- [Task goal] Set down the entries exactly. No line may differ from its source.
Start of Data for the task
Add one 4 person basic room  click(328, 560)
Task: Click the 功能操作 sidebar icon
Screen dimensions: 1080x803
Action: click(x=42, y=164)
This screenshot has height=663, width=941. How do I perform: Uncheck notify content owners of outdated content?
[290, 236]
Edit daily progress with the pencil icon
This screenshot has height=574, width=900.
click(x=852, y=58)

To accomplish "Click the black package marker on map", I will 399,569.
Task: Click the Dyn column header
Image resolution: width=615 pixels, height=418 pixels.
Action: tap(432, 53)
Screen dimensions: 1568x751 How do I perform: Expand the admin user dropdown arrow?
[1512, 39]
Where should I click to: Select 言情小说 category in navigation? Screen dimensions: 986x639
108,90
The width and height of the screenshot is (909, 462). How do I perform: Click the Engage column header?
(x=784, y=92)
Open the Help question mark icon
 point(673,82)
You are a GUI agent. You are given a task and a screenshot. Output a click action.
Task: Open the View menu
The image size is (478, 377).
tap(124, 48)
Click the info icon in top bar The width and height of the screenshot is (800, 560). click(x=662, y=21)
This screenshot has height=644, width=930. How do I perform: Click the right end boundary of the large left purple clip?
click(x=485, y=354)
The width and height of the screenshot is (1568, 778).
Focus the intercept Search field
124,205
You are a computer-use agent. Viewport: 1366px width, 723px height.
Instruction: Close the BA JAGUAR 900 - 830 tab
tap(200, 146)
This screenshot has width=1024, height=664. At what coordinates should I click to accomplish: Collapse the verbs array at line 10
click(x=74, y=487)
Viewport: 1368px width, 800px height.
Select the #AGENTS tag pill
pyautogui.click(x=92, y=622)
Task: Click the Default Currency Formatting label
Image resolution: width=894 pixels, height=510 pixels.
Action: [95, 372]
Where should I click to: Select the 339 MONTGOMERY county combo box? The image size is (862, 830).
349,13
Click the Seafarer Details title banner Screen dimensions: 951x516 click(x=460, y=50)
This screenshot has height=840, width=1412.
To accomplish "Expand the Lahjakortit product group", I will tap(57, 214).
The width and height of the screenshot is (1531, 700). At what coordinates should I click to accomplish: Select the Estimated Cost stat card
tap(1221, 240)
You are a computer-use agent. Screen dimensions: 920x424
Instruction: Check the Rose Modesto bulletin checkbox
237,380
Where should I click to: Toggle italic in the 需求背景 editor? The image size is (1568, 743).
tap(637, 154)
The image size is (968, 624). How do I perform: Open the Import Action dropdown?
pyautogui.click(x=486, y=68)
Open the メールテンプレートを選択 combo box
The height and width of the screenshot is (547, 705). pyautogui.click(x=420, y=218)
End of Data for the task
- [Response]
Add one 4 person basic room  click(328, 560)
Task: Click the 功能操作 sidebar icon
Screen dimensions: 1080x803
Action: click(x=42, y=164)
This screenshot has height=663, width=941. How do I perform: Uncheck notify content owners of outdated content?
[290, 236]
Edit daily progress with the pencil icon
This screenshot has height=574, width=900.
click(x=852, y=58)

To accomplish "Click the black package marker on map", I will 399,569.
Task: Click the Dyn column header
Image resolution: width=615 pixels, height=418 pixels.
Action: tap(432, 53)
Screen dimensions: 1568x751 How do I perform: Expand the admin user dropdown arrow?
[1512, 39]
Where should I click to: Select 言情小说 category in navigation? Screen dimensions: 986x639
108,90
The width and height of the screenshot is (909, 462). How do I perform: Click the Engage column header?
(x=784, y=92)
Open the Help question mark icon
 point(673,82)
You are a GUI agent. You are given a task and a screenshot. Output a click action.
Task: Open the View menu
The image size is (478, 377).
tap(124, 48)
Click the info icon in top bar The width and height of the screenshot is (800, 560). click(x=662, y=21)
This screenshot has height=644, width=930. How do I perform: Click the right end boundary of the large left purple clip?
click(x=485, y=354)
The width and height of the screenshot is (1568, 778).
Focus the intercept Search field
124,205
You are a computer-use agent. Viewport: 1366px width, 723px height.
Instruction: Close the BA JAGUAR 900 - 830 tab
tap(200, 146)
This screenshot has width=1024, height=664. At what coordinates should I click to accomplish: Collapse the verbs array at line 10
click(x=74, y=487)
Viewport: 1368px width, 800px height.
Select the #AGENTS tag pill
pyautogui.click(x=92, y=622)
Task: Click the Default Currency Formatting label
Image resolution: width=894 pixels, height=510 pixels.
Action: [95, 372]
Where should I click to: Select the 339 MONTGOMERY county combo box? The image size is (862, 830).
349,13
Click the Seafarer Details title banner Screen dimensions: 951x516 click(x=460, y=50)
This screenshot has height=840, width=1412.
To accomplish "Expand the Lahjakortit product group", I will tap(57, 214).
The width and height of the screenshot is (1531, 700). At what coordinates should I click to accomplish: Select the Estimated Cost stat card
tap(1221, 240)
You are a computer-use agent. Screen dimensions: 920x424
Instruction: Check the Rose Modesto bulletin checkbox
237,380
Where should I click to: Toggle italic in the 需求背景 editor? The image size is (1568, 743).
tap(637, 154)
The image size is (968, 624). How do I perform: Open the Import Action dropdown?
pyautogui.click(x=486, y=68)
Open the メールテンプレートを選択 combo box
The height and width of the screenshot is (547, 705). pyautogui.click(x=420, y=218)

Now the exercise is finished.